Pose Arturbio y yo seguimos encontrándonos en ese lugar. Cuando no era él, entonces me mostraba cortante al grado de decirles a los amigos las mil formas en que planeaba escabullirme de la relación; lo cierto era que estaba cada vez más asustada y no sabía contestarme a mí misma por qué. Dámaso fue el único que me dejó hablar, pero lo hizo nada más para cobrarse el haber sido mi salvador.

-Eres miedosa y egoísta, no te estás atreviendo a cosechar.

-¡Pero si no he sembrado nada!

-Entonces, dilo con valor, porque te estás llevando entre las patas a una persona que quiere entrar a tu vida y no es justo. El problema con las mujeres que han estado mucho tiempo solas, es que, cuando alguien las quiere, no lo creen.

Esto último, volteó a decírselo a Irma. Lo injusto, ¡era el rollo que me tiraba! ¡La que estaba recibiendo el daño era yo, y no tenía manera de demostrarlo! Me estrellaba contra una pared como buscara entender por qué a Irma le molestaba verme llegar con Arturo si ya tenía a César; por qué, ni ella ni su madre volvieron a tratarme de ningún modo que se pudiera llamar educado, desde que el muñeco feo y yo nos besamos; por qué no podía convencerlo a él de que mejor nos viéramos en otro lado. El idilio se estaba despedazando, y no tenía la certeza de haber hecho algo real por destruirlo. Arturo me hizo el favor de encender la mecha que necesitaba para estallar. Saludaba a todos con actitudes prepotentes, y si yo corría a abrazarlo, malo; si permanecía sentada y lo saludaba de lejos, malo; si me hacía la desentendida, muy mal hecho; si estaba relajada y departiendo con los demás, peor tantito.

Una noche, estábamos en casa y dijo que tenía hambre. Salimos a buscar algo de comer; al pasar por la fonducha, vimos que se filtraba luz por la parte superior de las cortinas, que ya estaban bajadas. En una taquería, ordenamos más comida para llevar de la que teníamos pensada y de regreso, pasamos con Irma y César.

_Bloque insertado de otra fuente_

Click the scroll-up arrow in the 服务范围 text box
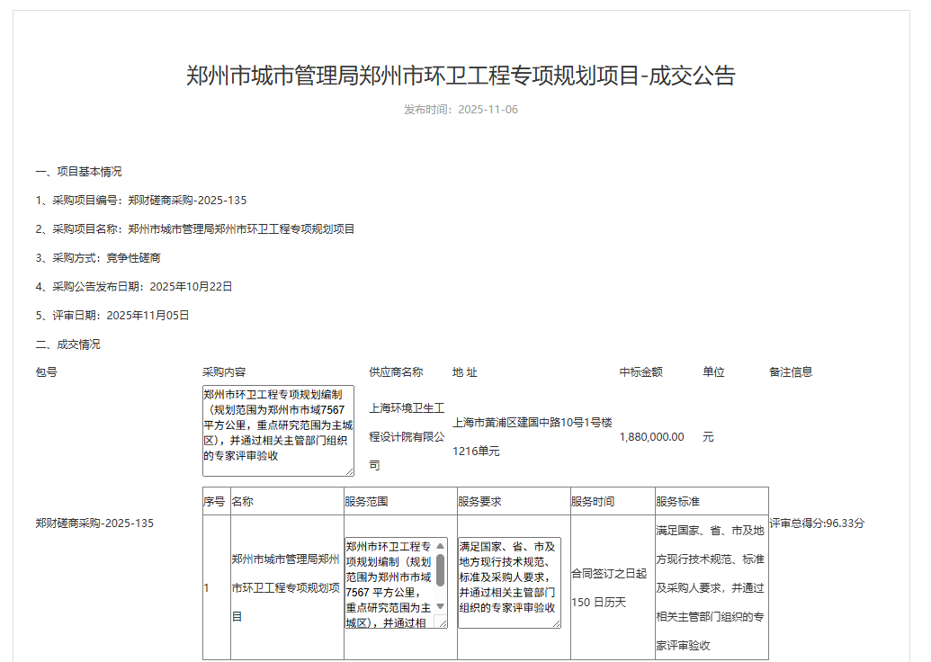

Compartimos lo que llevábamos con lo que tenían. A la tercera cuba, el rey golpeó con el cetro.

-Arturo, ¿qué tienes? ¿Por qué me miras así? Desde hace días que estás raro, como si no te gustara nada de mí. Una de dos: o estás enojado conmigo, o eres muy frío.

-¡Soy muy frío! ¡No quiero que me ames! ¡No quiero que te enamores, ni que esperes nada de mí!

-¿Para decirme eso me sacaste de mi casa a estas deshoras?

- No puedo darte nada ni me puedo comprometer…Ya no siguió. La cuba que iba a tomarme, había ido a dar a su cara.